··· Extrait choisi
3.1. DEFINITION, NATURE ET PRINCIPAUX COURANTS DU MANAGEMENT

dans cette section nous essayerons de définir le concept de "management", ses objectifs, ses niveaux, ainsi que ses principaux courants théoriques.

3.1.1. Essai de définition du concept de "management"

La définition du terme management pose certaines difficultés qui traduisent des divergences entre les auteurs, à trois niveaux : l'origine du terme, sa dénomination, et son contenu.

En ce qui concerne son origine, on rencontre généralement deux types d'auteurs :

  • ceux qui pensent que le terme "management" est d'origine anglo-saxonne, ce qui incite certains francophones à le prononcer avec une pointe d'accent anglais ;

  • ceux qui rappellent317 qu'il s'agirait d'un vieux mot français d'origine latine (venant de manus, la main), proche du verbe italien maneggiare (manier, conduire). Ce terme, semble-t-il longtemps oublié dans la langue française, a fini par être officialisé par l'académie française en 1973.
······
··· Bloc de données
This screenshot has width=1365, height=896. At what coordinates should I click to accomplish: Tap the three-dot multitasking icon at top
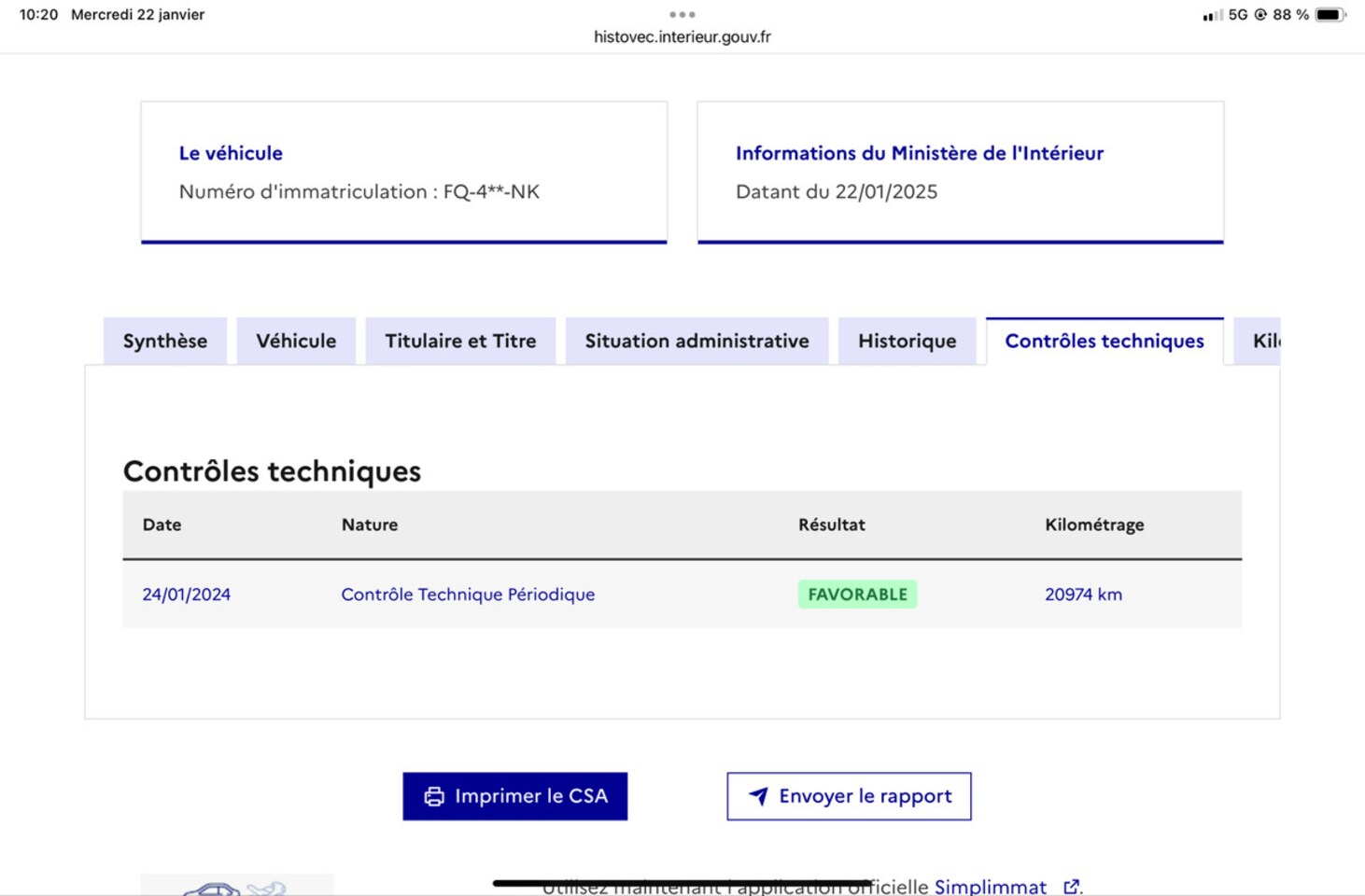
······
## À vous de jouer
• a. Résumez en deux phrases l'extrait sur le management.
• b. Répondez à ces questions sur l'extrait consacré au management :
(i) Sur quels trois niveaux les auteurs divergent-ils pour définir le terme ?
(ii) De quel mot latin viendrait « management » selon le second groupe d'auteurs ?
(iii) En quelle année l'Académie française a-t-elle officialisé ce terme ?
• c. Écrivez la suite du texte sur le management, à partir de sa dernière phrase.

## Réponses dans l'ordre
• a. Le terme « management » est difficile à définir, car les auteurs ne sont pas d'accord sur trois points : son origine, sa dénomination et son contenu. Pour son origine, certains le voient comme un mot anglo-saxon, tandis que d'autres rappellent qu'il s'agirait d'un vieux mot français venant du latin manus, la main, officialisé par l'Académie française en 1973.

• b.
(i) L'origine du terme, sa dénomination et son contenu.
(ii) Du mot manus, qui veut dire la main.
(iii) En 1973.

• c.
Nous estimons que ce débat est marginal. Le plus important c'est de noter qu'aujourd'hui, les termes "management" et "manager" existent bel et bien dans la langue française et que comme le précise o. a ktouf 318 , le premier y est défini comme "conduite", "direction d'une entreprise", alors que le second y prend la signification de "manier", "diriger".

Sur un autre plan, l'activité de conduite des organisations porte plusieurs dénominations différentes. Ainsi, on retrouve dans la littérature des termes tels que "gestion", "administration", "management", ou "gérer", "administrer", "manager", ou encore "gestionnaire", "administrateur", "cadre", "dirigeant", "manager", "manageur". Certains auteurs pensent que ces différentes dénominations se justifient par l'existence de particularités qu'il convient de distinguer, alors que d'autres pensent que ces distinctions n'ont aucune raison d'être, dans la mesure où le travail de gérer est semblable, quel que soit le lieu de son exercice.

D'après le dictionnaire Le Robert319, les termes "gérer" et "gestion" proviennent du verbe latin "gerere", qui signifie "mener à bien", "diriger", voire "gouverner".

Les termes "administration", "administrer", proviennent également du latin, du verbe "administrare", qui veut dire "gérer un bien", "gérer et défendre les intérêts des autres". On peut également le concevoir dans le sens de "veiller à ce que les choses se fassent", ou encore pour désigner l'activité "d'encadrer les autres pour qu'ils réalisent ce qu'ils ont à faire".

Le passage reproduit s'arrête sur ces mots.